Once and Always Read online


“No, I’m not.”

  He turned fully around then, his eyes like shards of icy green glass. “When you walk down that aisle tomorrow, Victoria, your precious Andrew isn’t going to be waiting for you, I am. Remember that. If you can’t face the truth, don’t come to the church.” He had come here to tell her he had gotten her an Indian pony; he had intended to tease her and make her smile. He left without another word.

  Chapter Twenty-one

  THE SKY WAS CLOUDY AND gray as Jason’s shiny, black-lacquered coach swayed gently through the crowded London streets, drawn by four prancing chestnut horses in magnificent silver harness. Six outriders in green velvet livery led the procession, followed by four more mounted, uniformed men behind the coach. Two coachmen sat proudly erect atop the coach and two more clung to the back of the vehicle.

  Victoria huddled in the deep, luxurious squabs of Jason’s coach, wrapped in a gown of incredible beauty and wildly extravagant expense, her thoughts as bleak as the day outside.

  “Are you cold, my dear?” Charles asked solicitously from his place across from her.

  Victoria shook her head, wondering nervously why Jason had insisted upon making such a grand spectacle of their marriage.

  A few minutes later, she put her hand in Charles’s and stepped down from the coach, walking slowly up the long shallow steps of the massive Gothic church like a child being led to a frightening event by her parent.
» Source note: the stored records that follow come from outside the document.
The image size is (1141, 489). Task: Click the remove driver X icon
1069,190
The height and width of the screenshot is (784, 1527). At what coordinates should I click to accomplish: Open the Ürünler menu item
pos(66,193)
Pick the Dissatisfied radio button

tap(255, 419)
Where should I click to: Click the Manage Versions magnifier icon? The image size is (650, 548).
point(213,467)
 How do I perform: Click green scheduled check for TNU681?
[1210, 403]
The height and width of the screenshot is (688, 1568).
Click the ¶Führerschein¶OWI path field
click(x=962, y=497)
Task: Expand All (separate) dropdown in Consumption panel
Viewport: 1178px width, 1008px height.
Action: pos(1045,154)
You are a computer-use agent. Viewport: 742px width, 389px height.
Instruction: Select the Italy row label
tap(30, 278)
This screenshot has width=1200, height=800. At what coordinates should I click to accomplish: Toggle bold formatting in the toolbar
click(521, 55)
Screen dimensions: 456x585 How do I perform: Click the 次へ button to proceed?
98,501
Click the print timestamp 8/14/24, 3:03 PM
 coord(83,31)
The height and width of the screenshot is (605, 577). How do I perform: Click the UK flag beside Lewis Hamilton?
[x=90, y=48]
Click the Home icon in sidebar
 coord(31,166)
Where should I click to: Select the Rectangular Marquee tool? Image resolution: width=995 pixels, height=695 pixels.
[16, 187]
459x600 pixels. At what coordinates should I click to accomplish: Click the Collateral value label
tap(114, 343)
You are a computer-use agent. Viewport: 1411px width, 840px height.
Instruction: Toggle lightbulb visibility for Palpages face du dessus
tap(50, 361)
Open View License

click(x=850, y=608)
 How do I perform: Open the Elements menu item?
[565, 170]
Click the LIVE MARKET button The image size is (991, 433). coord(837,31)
  She waited beside Charles at the back of the church, trying not to think of the enormity of what she was about to do, letting her gaze wander aimlessly over the crowds of people. Her apprehensive mind fastened haphazardly on the vast differences between the London aristocrats garbed in silks and fine brocades who had come to witness her wedding and the simple, friendly villagers she had always expected to have near her on her wedding day. She scarcely knew most of these people—some she had never even seen before. Carefully averting her gaze from the altar, where Jason, not Andrew, would soon be waiting for her, she stared at the pews. An empty place, reserved for Charles, was vacant on the first bench on the right, but the rest of them were filled with guests. Directly across the aisle on the first bench, which would normally have been reserved for the bride’s immediate family, there was an elderly lady leaning on an ebony cane, her hair concealed by a vivid purple satin turban.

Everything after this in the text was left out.